Intenso encierro en Cuéllar con los serios e inquietos astados de Lagunajanda
Pedro Caminero y Pepe Mayoral ejercen su dirección con maestría en un festejo con un herido grave al ser corneado en el recorrido urbano
La mañana era inusualmente cálida. De los pinares llegaba, suave, una leve brisa. El Cega era apenas un rumor y una humedad quejumbrosa, menesterosa de agua y vida. A escasos metros, entre un sudoku de cabestros, los seis ejemplares de Lagunajanda, de arquitectura baja y simétrica, se desperezaban ajenos a su destino: ser protagonistas del primer encierro de Cuéllar, un rito con semántica cierta y honesta, que habla de trasladar toros desde el campo hasta la ciudad. Desde la libertad hasta un laberinto de calles, ruedo y corrales.
Falta algo menos de media hora y Pepe Mayoral y Pedro Caminero, a la sazón directores del encierro, acaban de llegar a los corrales del Puente Segoviano. Un puñado de caballistas, hombres recios y silenciosos, forman su pequeño ejército. Son las huestes necesarias para que se cumpla la costumbre. Pocas monturas pero valientes, disciplinadas, que conocen al toro y sus querencias. El riesgo y sus arrabales.
Pepe Mayoral sabe que el grupo de toros tiene una grieta. El castaño mejor armado, serio por delante, que ya en Carmona, su finca de Castronuño, llevaba una vida independiente, al que costaba integrar con sus cinco hermanos, porque en Cádiz no compartía vida y cercado. Un animal alejado del sentido gregario, no por su voluntad, sino por el destino.
La salida, de ímpetu desmedido, dispersa a los astados y los caballistas tienen que exprimir monta y doma. Las garrochas dejan de ser un bello elemento ornamental para ofrecer su sentido guerrero. Todos pueden llevarla, solo hace falta comprarla, pero su manejo está reservado para los más valerosos, para los que suman el arrojo de su corazón a la destreza de su brazo poderoso.
Bajo las copas de los pinos los hilos que unen de manera invisible a los seis astados son innumerables, incontables, y forman multitud de líneas que se cortan. Un dédalo de vínculos de rupturas. La incertidumbre bajo los pinares.
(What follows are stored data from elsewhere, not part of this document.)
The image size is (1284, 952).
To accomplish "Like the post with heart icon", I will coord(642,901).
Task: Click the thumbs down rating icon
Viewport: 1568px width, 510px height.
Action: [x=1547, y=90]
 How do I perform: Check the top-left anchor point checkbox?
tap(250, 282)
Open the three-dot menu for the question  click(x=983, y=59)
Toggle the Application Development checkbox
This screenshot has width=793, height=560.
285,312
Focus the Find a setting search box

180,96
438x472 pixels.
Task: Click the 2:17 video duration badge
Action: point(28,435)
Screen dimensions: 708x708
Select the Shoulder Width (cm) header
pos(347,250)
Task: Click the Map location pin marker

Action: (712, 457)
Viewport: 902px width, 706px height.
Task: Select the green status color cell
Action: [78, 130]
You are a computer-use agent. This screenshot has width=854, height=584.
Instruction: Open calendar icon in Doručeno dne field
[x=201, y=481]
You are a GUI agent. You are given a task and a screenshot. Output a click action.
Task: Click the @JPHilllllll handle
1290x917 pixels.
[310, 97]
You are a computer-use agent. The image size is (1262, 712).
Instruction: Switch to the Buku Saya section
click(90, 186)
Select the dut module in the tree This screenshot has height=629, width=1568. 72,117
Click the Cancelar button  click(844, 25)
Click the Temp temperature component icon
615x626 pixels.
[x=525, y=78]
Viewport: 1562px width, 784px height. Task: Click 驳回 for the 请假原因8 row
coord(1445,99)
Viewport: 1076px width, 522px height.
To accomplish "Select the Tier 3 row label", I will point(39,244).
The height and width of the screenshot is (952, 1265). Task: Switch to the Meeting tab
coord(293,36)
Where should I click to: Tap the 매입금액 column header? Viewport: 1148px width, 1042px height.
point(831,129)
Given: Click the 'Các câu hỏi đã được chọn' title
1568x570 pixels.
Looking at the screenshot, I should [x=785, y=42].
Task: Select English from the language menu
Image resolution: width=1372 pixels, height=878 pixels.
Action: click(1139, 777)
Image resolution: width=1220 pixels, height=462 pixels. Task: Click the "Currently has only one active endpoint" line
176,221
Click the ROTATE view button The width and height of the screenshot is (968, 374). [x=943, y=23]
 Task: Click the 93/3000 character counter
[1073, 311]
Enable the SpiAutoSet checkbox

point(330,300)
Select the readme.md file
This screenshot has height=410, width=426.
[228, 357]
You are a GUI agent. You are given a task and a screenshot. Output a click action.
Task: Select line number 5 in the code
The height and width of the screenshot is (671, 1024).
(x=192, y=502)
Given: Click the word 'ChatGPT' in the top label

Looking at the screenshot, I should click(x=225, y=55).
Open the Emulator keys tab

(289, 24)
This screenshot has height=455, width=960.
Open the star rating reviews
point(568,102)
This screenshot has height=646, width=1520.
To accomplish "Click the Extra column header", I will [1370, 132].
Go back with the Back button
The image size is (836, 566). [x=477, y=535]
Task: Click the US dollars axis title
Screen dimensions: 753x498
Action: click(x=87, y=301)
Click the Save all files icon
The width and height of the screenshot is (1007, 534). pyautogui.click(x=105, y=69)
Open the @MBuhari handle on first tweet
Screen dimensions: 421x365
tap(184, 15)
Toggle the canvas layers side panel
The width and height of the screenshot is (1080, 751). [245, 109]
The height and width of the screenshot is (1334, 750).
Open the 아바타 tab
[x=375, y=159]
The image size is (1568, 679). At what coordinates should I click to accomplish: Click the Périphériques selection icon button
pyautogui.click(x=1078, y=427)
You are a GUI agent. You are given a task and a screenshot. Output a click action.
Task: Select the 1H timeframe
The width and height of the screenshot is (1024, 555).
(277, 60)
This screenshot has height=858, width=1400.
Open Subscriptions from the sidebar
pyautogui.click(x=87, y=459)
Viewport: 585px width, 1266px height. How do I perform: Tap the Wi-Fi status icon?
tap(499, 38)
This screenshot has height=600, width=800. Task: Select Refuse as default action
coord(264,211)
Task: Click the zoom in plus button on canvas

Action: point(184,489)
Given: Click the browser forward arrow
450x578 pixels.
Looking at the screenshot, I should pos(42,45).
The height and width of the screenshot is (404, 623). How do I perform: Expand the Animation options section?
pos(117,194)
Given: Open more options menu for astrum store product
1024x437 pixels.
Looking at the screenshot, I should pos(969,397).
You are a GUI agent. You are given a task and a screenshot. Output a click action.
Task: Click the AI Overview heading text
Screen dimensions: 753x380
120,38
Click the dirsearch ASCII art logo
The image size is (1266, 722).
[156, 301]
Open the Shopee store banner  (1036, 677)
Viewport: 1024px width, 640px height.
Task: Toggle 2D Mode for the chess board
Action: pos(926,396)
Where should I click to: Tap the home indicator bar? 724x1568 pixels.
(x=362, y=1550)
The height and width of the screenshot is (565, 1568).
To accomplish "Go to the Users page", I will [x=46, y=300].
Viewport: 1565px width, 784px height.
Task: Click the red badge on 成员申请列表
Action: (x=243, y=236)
El paso por Las Máquinas, angostura que comprime impulsos y expulsa ánimos tras superarla, sucede con cierto orden, aunque intermitente. Tan sólo unos minutos después, en la rastrojera de cereal de una loma ancha, antes de atravesar por un túnel la autovía de Pinares, la que une las capitales de Segovia y Valladolid, las reses podrán ser reunidas y sostenidas durante unos minutos. Es ‘domingo de toros’ y en Cuéllar esperan decenas de miles de aficionados. Pedro y Pepe se miran con un ligero alivio, aunque aún hay que superar la mitad del recorrido campero.
Aprovechando una mínima intentona del astado menos sumiso la comitiva retoma la marcha. Sergio Ramos, uno de los caballistas más expertos y valerosos, evita con un rápido galope que el astado secesionista imponga un 155 más severo. La ley del campo impide la insolidaridad. Y ni siquiera la bravura exime de tal obligación común. Ni la atenúa.
Al otro lado del asfalto, por el que se han sumergido no sin cierto riesgo, se impone un nuevo alto. No se trata de descanso, sino de una inercia para potenciar el sentimiento de grupo. Los bueyes, berrendos en colorado, prestan su voluminosa y pastueña presencia para imponer una aparente calma.
Finalmente, en el descenso del embudo, tres toros toman la delantera, dos se cobijan entre los cabestros y el último sigue el hilo a distancia, pero sin perder de vista a sus hermanos. Un descenso trepidante al que siguieron carreras intensas de los mozos en las calles, y un corneado grave en su intento de eludir una embestida que le persiguió incluso al otro lado de la talanquera.